Dies führt zu einem grundlegenden Kulturwandel, der von herausragender Bedeutung ist und bis 2026 vollzogen sein wird. Die wichtigsten Aspekte auf diesem Weg sind:
Weg vom Helden und hin zur Kollaboration. Vom "ich" zum "wir" und vor allem von "Wissensinseln" hin zur "Vernetzung".
Weg vom Spezialisten, hin zur Interdisziplinarität. Von der "Kontrolle" zum "Vertrauen".
Weg vom Mikromanagement und hin zur Selbstorganisation. Von der "Vorgabe" zur "Selbstverantwortung".

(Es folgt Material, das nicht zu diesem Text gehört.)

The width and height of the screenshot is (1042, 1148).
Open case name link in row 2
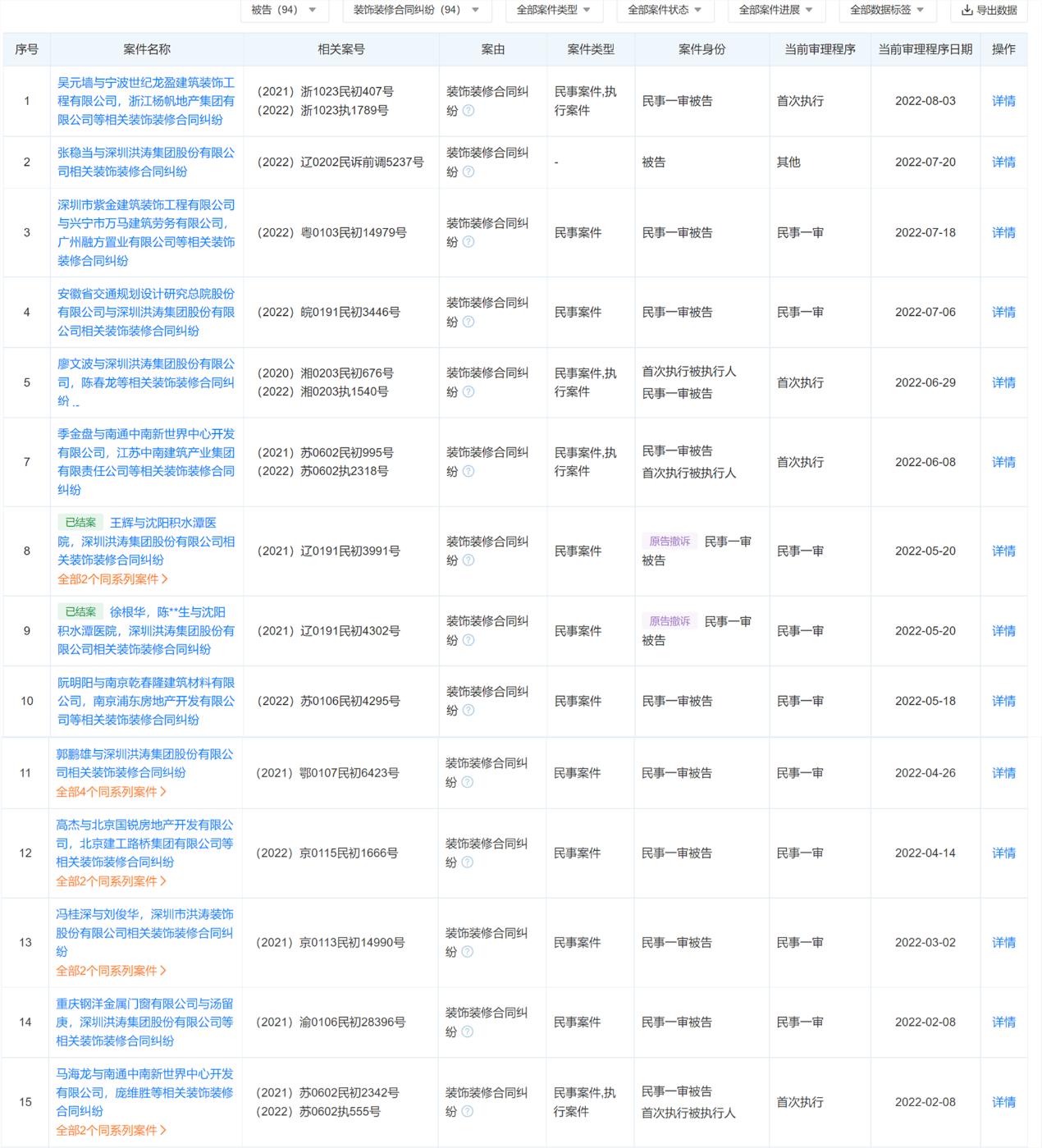point(146,162)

Weg von starren Regeln und Abläufen und hin zu flexiblen Strukturen. Von "Sicherheit" zum "Risiko"
Rollenwechsel für Manager
Kulturwandel bedeutet für Führungskräfte einen Rollenwechsel. Die Rolle als Vermittler von Informationen und Fachwissen an die Mitarbeiter nimmt in Zeiten der Digitalisierung bis 2026 ab. Durch die Allgemeinverfügbarkeit von Wissen und Informationen werden bis dato exklusive Besitzstände wertlos. Informationen der Geschäftsführung laufen nicht mehr in Form einer Kaskade von oben nach unten. Was das Fachwissen anbelangt, kennen sich jüngere Mitarbeiter mit digitalen Prozessen mitunter besser aus als die Führungskräfte. Mehr denn je geht es für Letztere darum, Beziehungen, Vernetzungen, Dialoge und Lernen möglich zu machen. Führung entwickelt sich bis 2026 von der Position zur Funktion. Führungskräfte finden ihre neue Rolle als Enabler, Prozessbegleiter und Talent-Scout.
Fachaufgaben abgeben
Wer kann was? Wer braucht welche Rahmenbedingungen? Wie lassen sich die richtigen Leute an die richtigen Stellen setzen? Es geht bei den Führungskräften darum, Fachaufgaben immer mehr an Mitarbeiter abzugeben, um deren Expertise zu nutzen und wachsen zu lassen. Nicht die Führungskraft ist der beste Experte. Der moderne Manager legt 2026 den Fokus auf die Menschen und fördert den Zusammenhalt und die Kommunikation. Er zeichnet sich aus durch Empathie, Offenheit und agiert als Bindeglied zwischen der Organisation, den Führungskräften und den Mitarbeitern. Empathie bedeutet, konkret zu schauen, was die Anderen brauchen, und herauszufinden, was uns verbindet. Statt Recht zu haben, geht es darum, Ergebnisse für das Unternehmen zu erzielen.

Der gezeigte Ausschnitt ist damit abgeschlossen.